This District was part of the lands originally laid out for farm land in the north of Milford in 1687 and was part of the tract known as Bryans' Farms in the early 1700s. A simple meeting house was erected here in 1791 and a charter was received in 1804 as the North Milford Ecclesiastical Society. It was from this heritage of hard working, religious farmers that the Town of Orange evolved in 1822. The love of this rural environment by succeeding generations of land holders along with zoning foresight has helped to keep this center and most of the Town of Orange in an unspoiled stated [i.e., state].

The Orange Green and its environs stand today as good examples of an early New England town center. The simplicity and charm of the area are just as evident now as they must have been shortly after its settlement. The Green, which
is situated on a pleasant, rolling hill, is fronted by the ecclesiastical masterpiece of architect David Hoadley which replaced the original meeting house in 1810. Recognizing the area's esthetics, President Timothy Dwight of Yale wrote the following in his journal after a visit in 1811:

"After passing the Western boundry of the township of New Haven, we entered the parish of North Milford. The surface of this parish is formed of easy undulations..The people of North Milford, plain as they are, have built one of the handsomest churches in the county of New Haven and have shown that they have a just taste for the beautiful as well as the proper attachment to the useful."

The Historic District, which early became known as "The Center" and later as Orange Center was indeed the hub of the rural life of the inhabitants of the new town of Orange. It was here that they lived, farmed and met for religious or civil matters. Here they attended school, were married and here they were buried. The area at one time included several stores, a cobbler shop, a post office, a blacksmith shop, and a tavern. The first meeting of the new town was held here in 1822. It is thus obvious that this area is rish [i.e., rich] in the history and heritage of Orange.

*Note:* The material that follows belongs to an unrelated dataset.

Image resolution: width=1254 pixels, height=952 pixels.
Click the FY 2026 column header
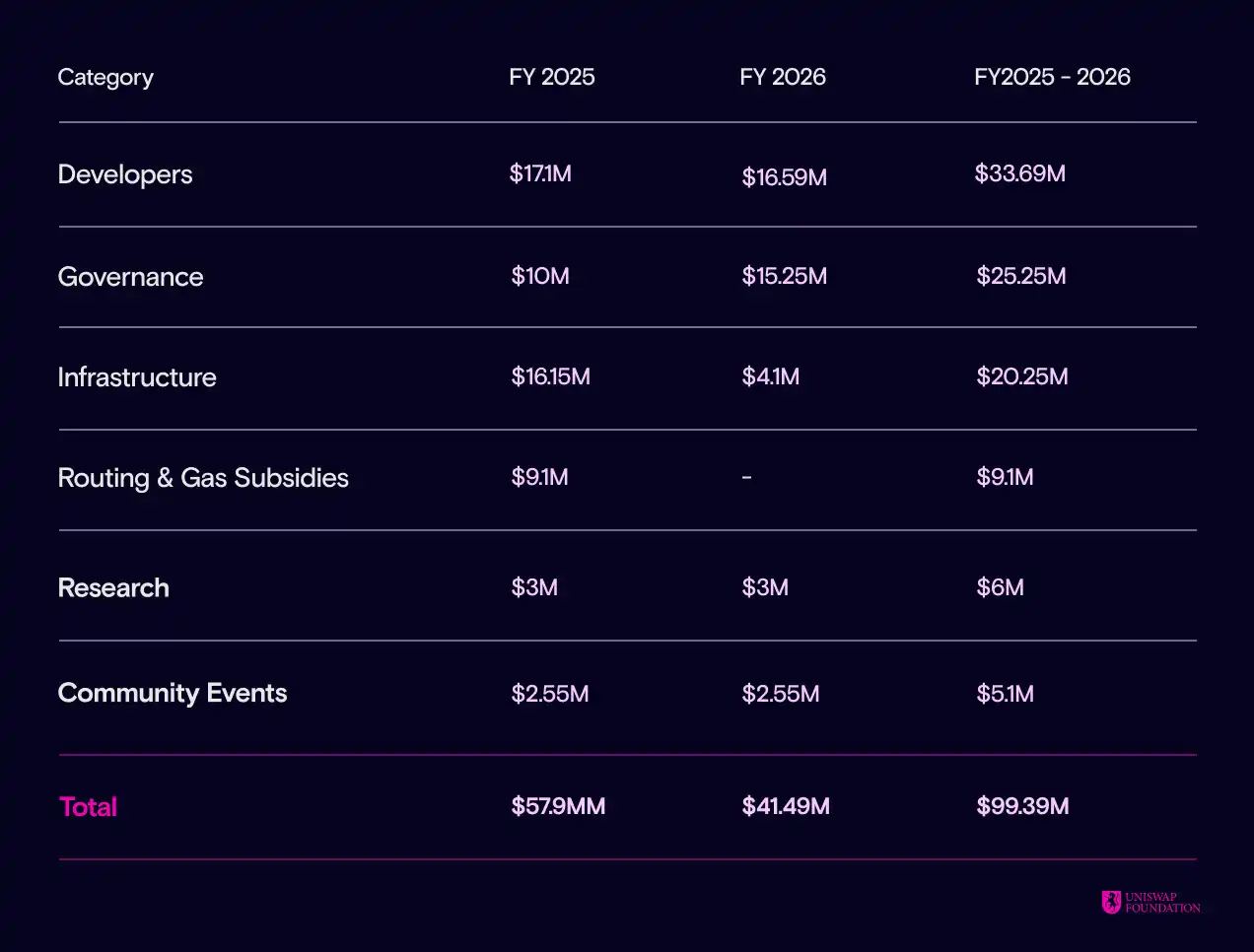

Today this central district surrounding the green stands relatively unscathed by the modern improvements of man's twentieth century and remains as appealing as it no doubt was originally. The area today is a living example not only of the founding of the town, but also of its architectural progress through the 19th and 20th centuries. It was with an idea to preserve and protect this heritage and living history from the encroachments of modern society that the area first came under consideration as an historical district.

The ordinance establishing this district became effective January 13, 1978.